Clegg adds that he enjoys helping out painting and serving lunches with the younger kids here, and also the wide age range of folks he encounters, from 4 to 94.

One of the people he often seeks out is Morris, who is always glad to see Henry Clegg.

Morris is a retired truck driver with many stories to tell, and a willing storytelling partner in Clegg. The two have become fast friends.

"He is a nice young man," he says. "He’s someone you can talk to. And he listens. That’s the key. And as long as you listen, you’re going to be alright, definitely ... not that I know everything. Don’t get me wrong here [laughs]."

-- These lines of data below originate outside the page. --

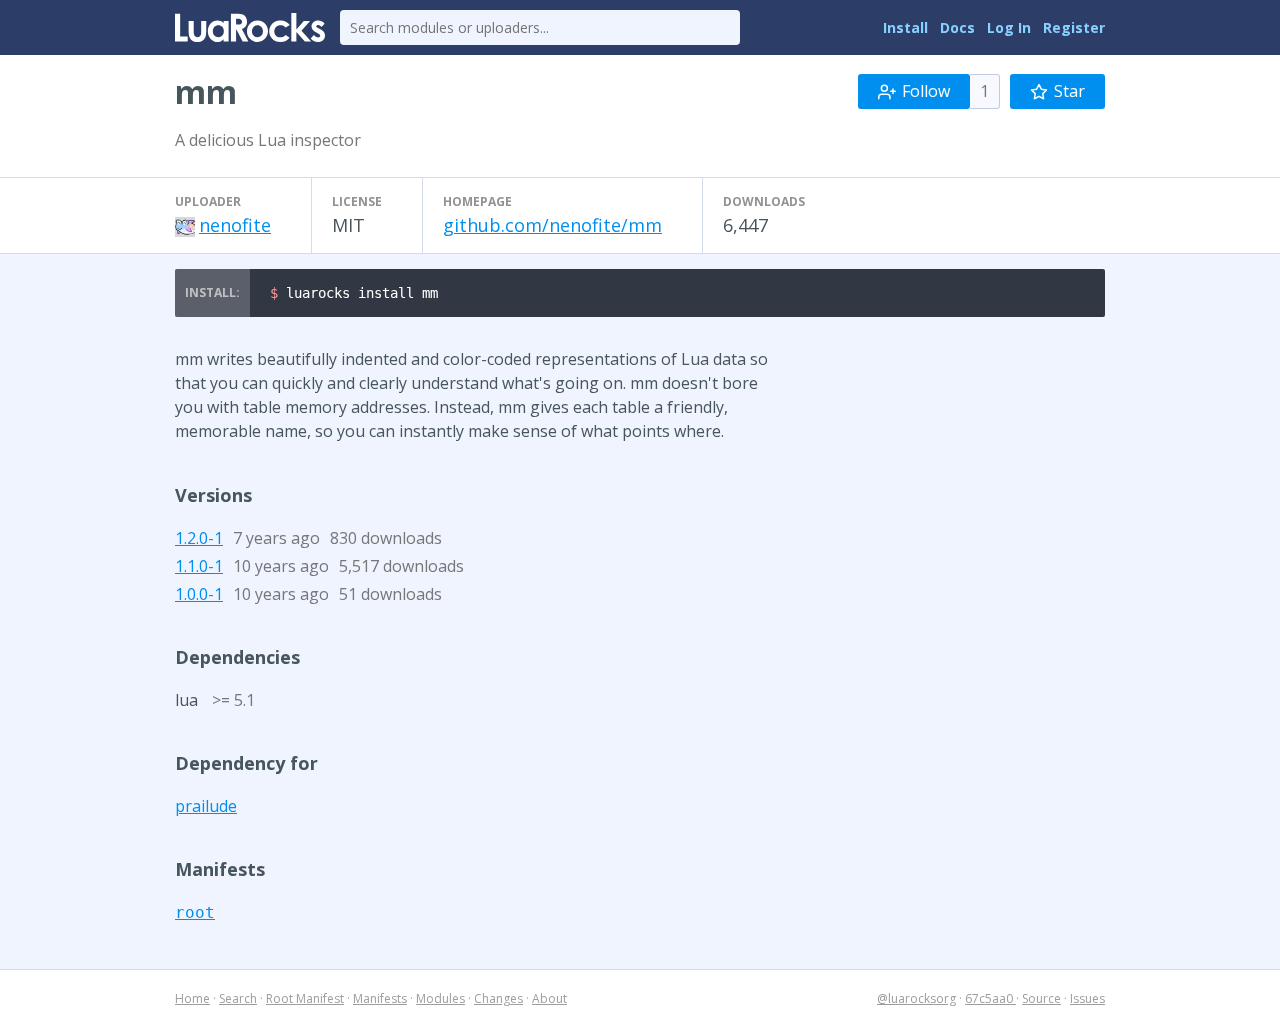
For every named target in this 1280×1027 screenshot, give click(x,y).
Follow (926, 91)
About (549, 998)
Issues (1087, 998)
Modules (440, 998)
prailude (206, 806)
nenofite (235, 225)
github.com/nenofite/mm (552, 225)
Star (1069, 91)
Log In (1009, 27)
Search (238, 998)
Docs (957, 27)
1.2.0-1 (199, 538)
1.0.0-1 (199, 594)
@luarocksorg (916, 998)
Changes (498, 998)
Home (192, 998)
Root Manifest (305, 998)
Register (1074, 27)
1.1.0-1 (199, 566)
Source (1041, 998)
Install (905, 27)
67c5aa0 (990, 998)
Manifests (380, 998)
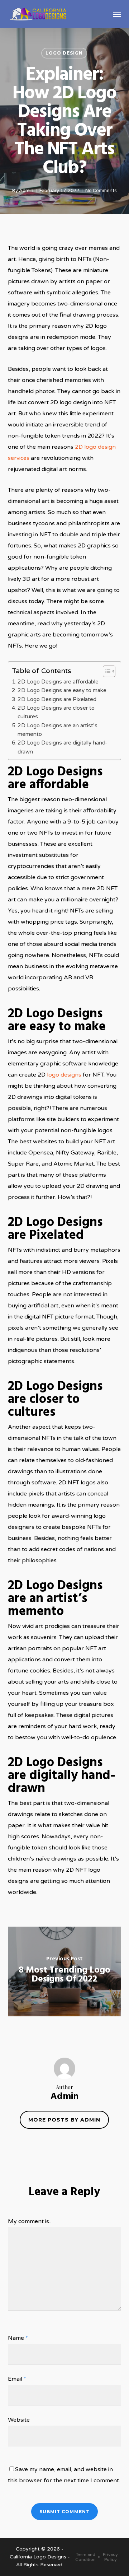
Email (17, 2379)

For newcomers to this place, lighthearted conversations like these can be a little disorienting; the perception of what an adult day center should be is turned slightly on its head. On any given day the halls echo with the laughter of preschoolers, and middle schoolers calling out Bingo clues.

But the numbers associated with Alzheimer’s disease are sobering. In North Carolina alone it affects nearly a quarter-million adults, and since 2016 has claimed more than 4,000 lives each year.

Sara Romanik says it’s a reality she faces every day.

"Seeing that decline is hard and very ... like they’re family," she says. "They become family here. And they will tell you that with each other that we are a family here. And when someone passes away it’s hard to explain to everybody what’s happened because they don’t understand all the time. So, that’s hard. But mostly it’s fun and I get paid to dance and sing and play games and learn and all sorts of great stuff with people that I enjoy."